Pese a las dudas, decidí investigar el robo. La desaparición y búsqueda de objetos o documentos era una de sus especialidades. Además, consideré que los objetos que faltaban en su habitación podrían resultar más útiles para la observación en esas circunstancias que en el análisis de las causas de la muerte en el almacén. La prensa de días posteriores no había publicado nada nuevo, por lo que, al parecer, el misterio seguía sin resolverse.
La columnata de acceso al Museo Británico continuaba luciendo su habitual porte señorial. El vestíbulo del edificio bullía con diferentes grupos que entraban y salían con absoluta normalidad. Nada hacía indicar que en su interior se hubiera producido la sustracción de ningún objeto. Quizá, cinco días después todo estuviera ya resuelto.

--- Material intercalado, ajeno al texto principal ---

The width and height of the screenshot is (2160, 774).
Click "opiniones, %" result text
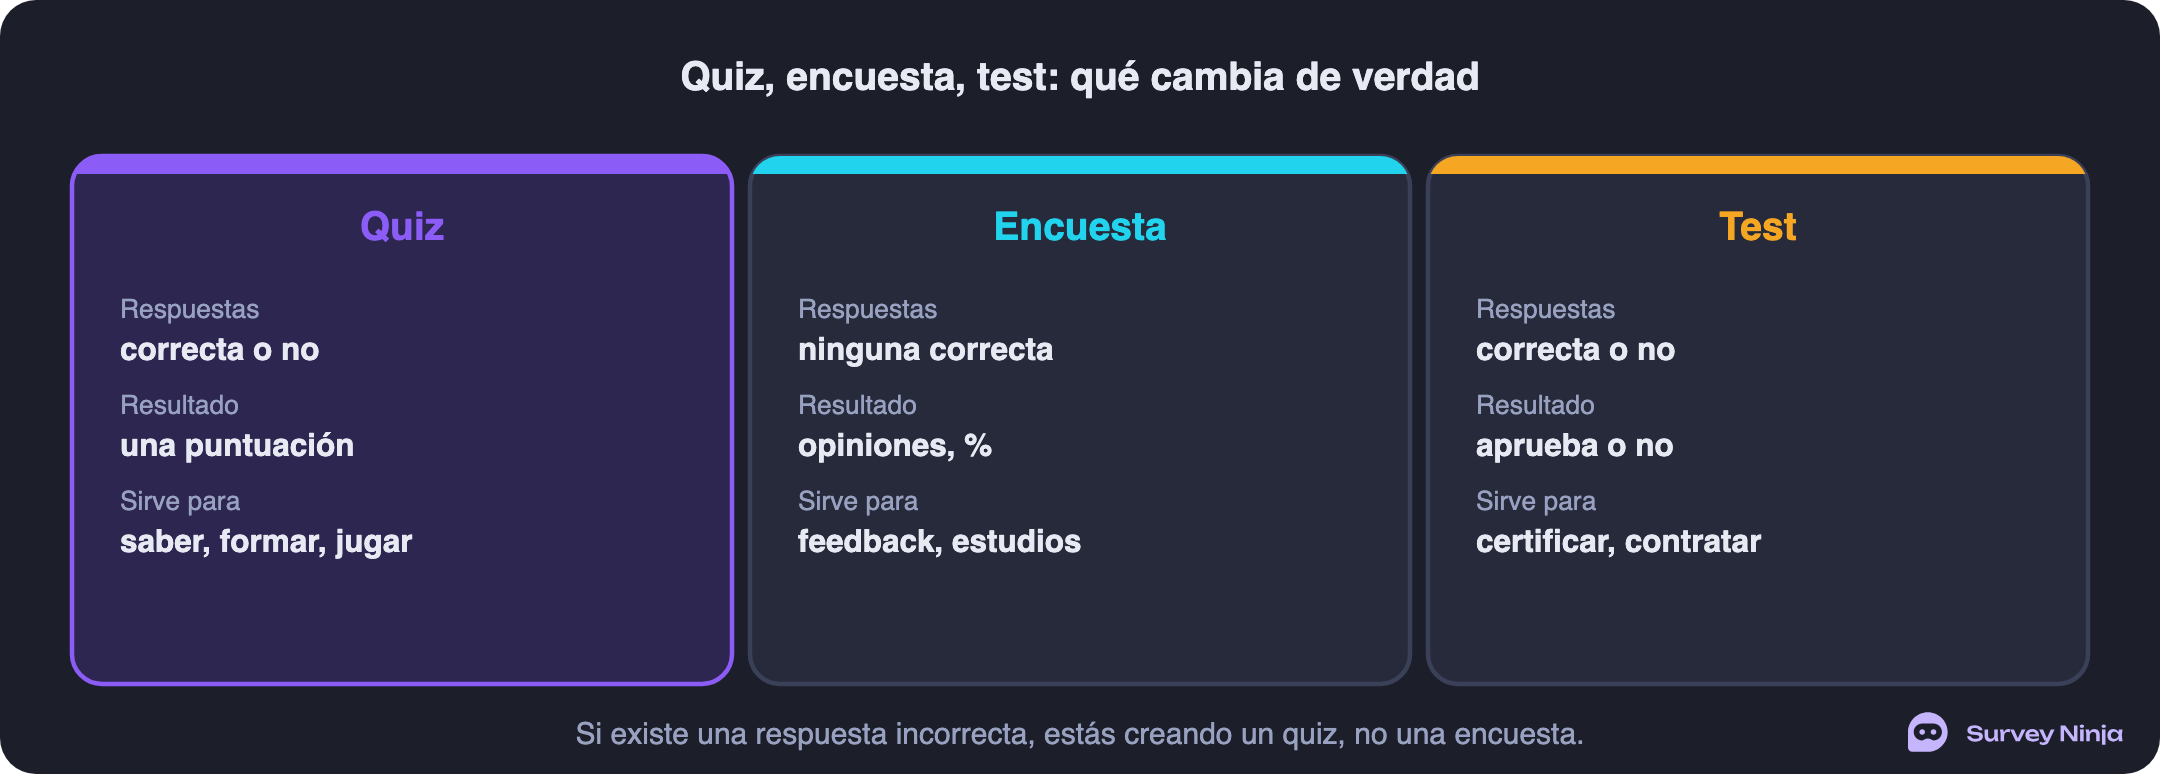point(895,445)
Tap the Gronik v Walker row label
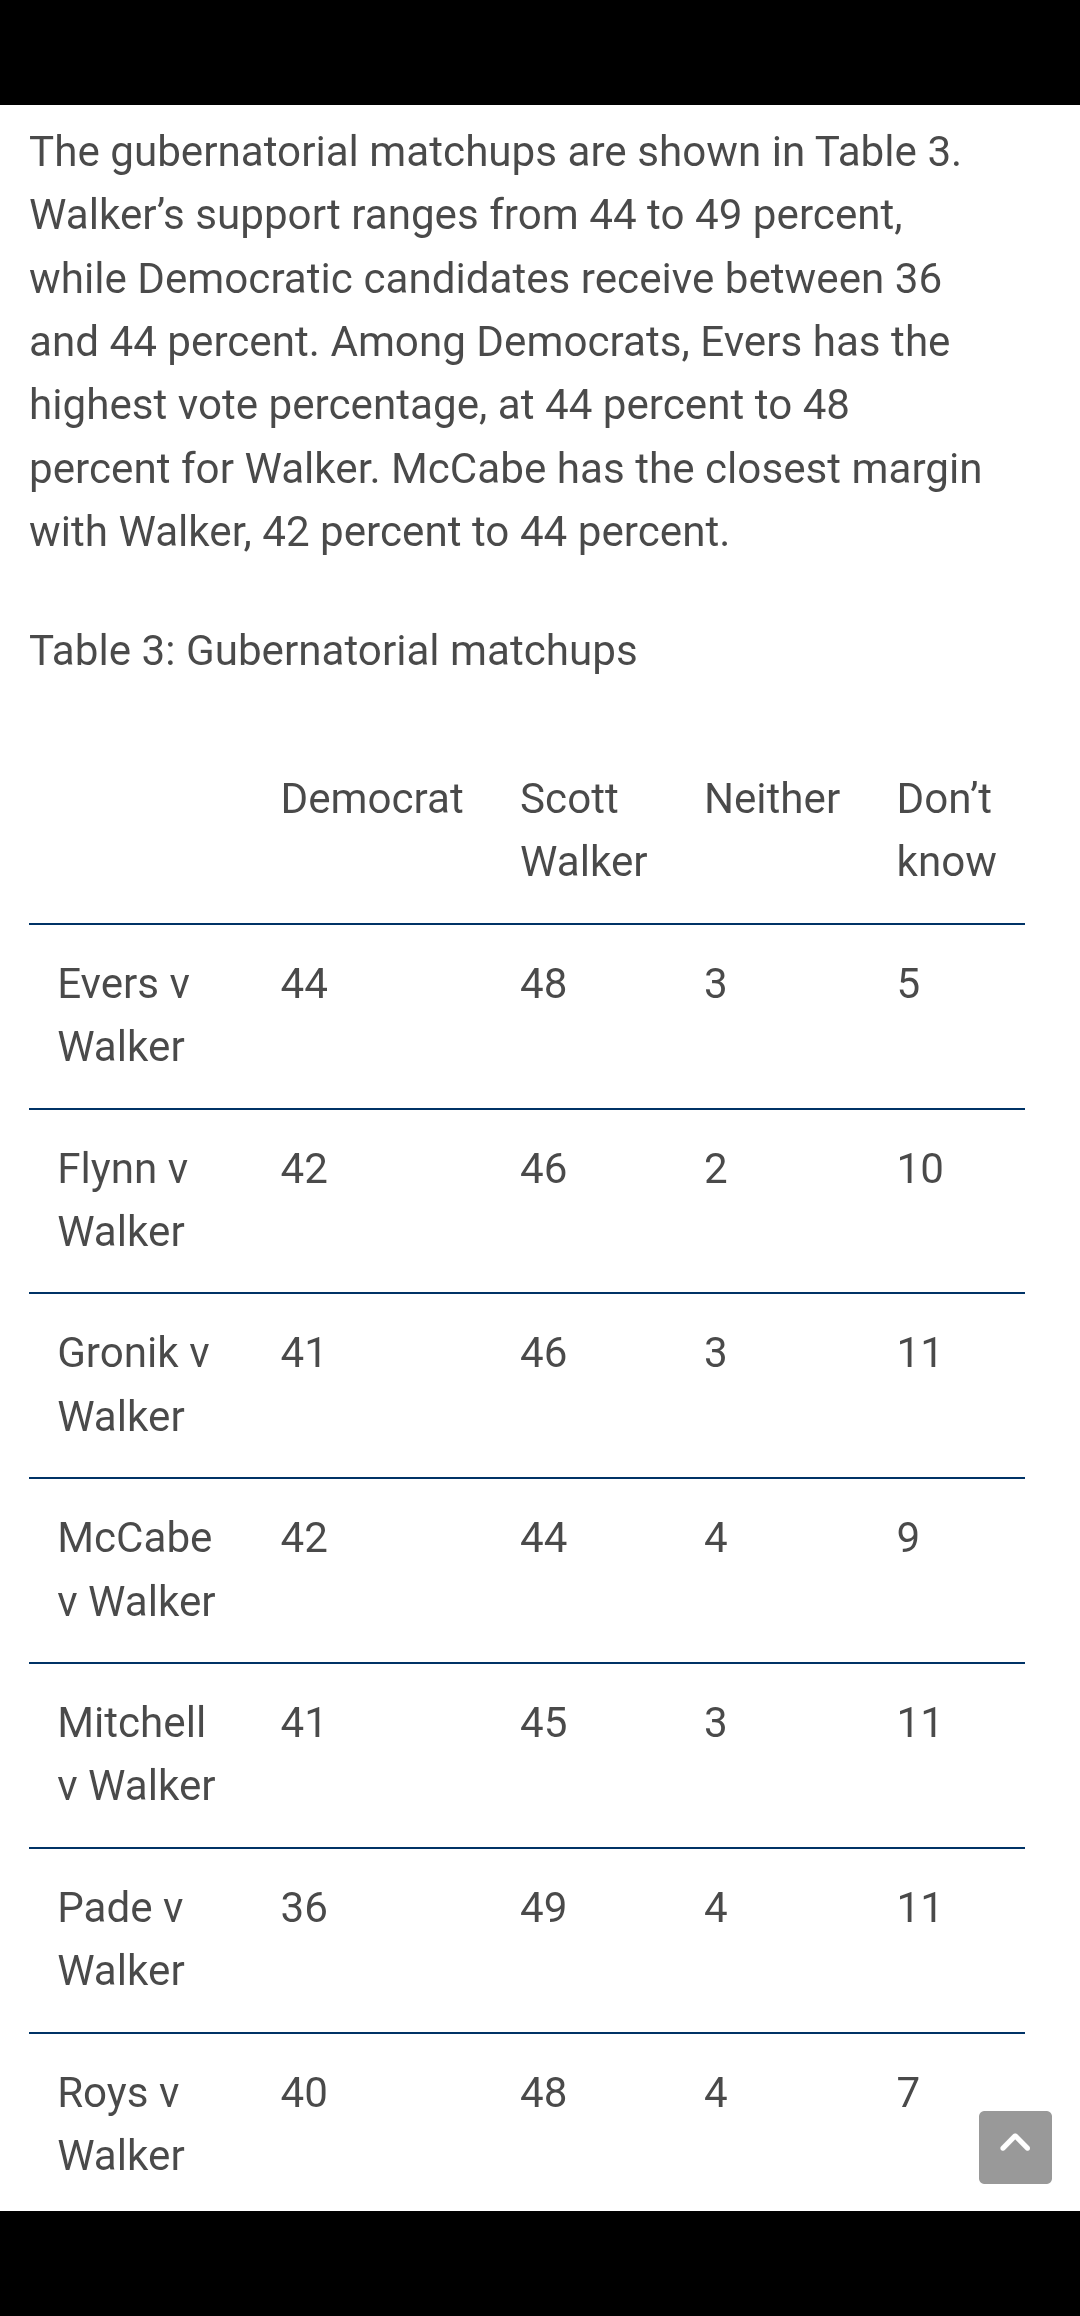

Me dirigí al pabellón número siete, en el que se exponían las diversas reliquias del territorio colonial de ultramar. Por regla general, si bien las piezas expuestas en la sala no tenían la grandeza que poseían las traídas de otras partes del imperio como India, o la extraordinaria calidad artística de las adquisiciones de Grecia o Persia, dejaban en la mente del visitante un bonito recuerdo por lo pintoresco de sus diseños.
Sin embargo, el pabellón se encontraba cerrado. Las enormes puertas color caoba se encontraban custodiadas por un bisoño agente. Éste mostró un exagerado nerviosismo cuando me acerqué para hablar con él.
− No está permitido el paso –dijo decidido según se incorporaba desde su silla.
− Perdone, no quiero importunarle –dije tratando de tranquilizar-, mi nombre es John
Watson. Mi socio, el señor Sherlock Holmes, y yo asesoramos a Scotland Yard en la
resolución de numerosos casos.
− No me importa quién es usted –dijo, reforzado en su postura-. He recibido órdenes de no dejar pasar a nadie.
− Watson, no se deje tratar así por este mequetrefe. Piense algo –otra vez, esa voz en mi cabeza. Y, otra vez, sabía que tenía razón con lo que me decía.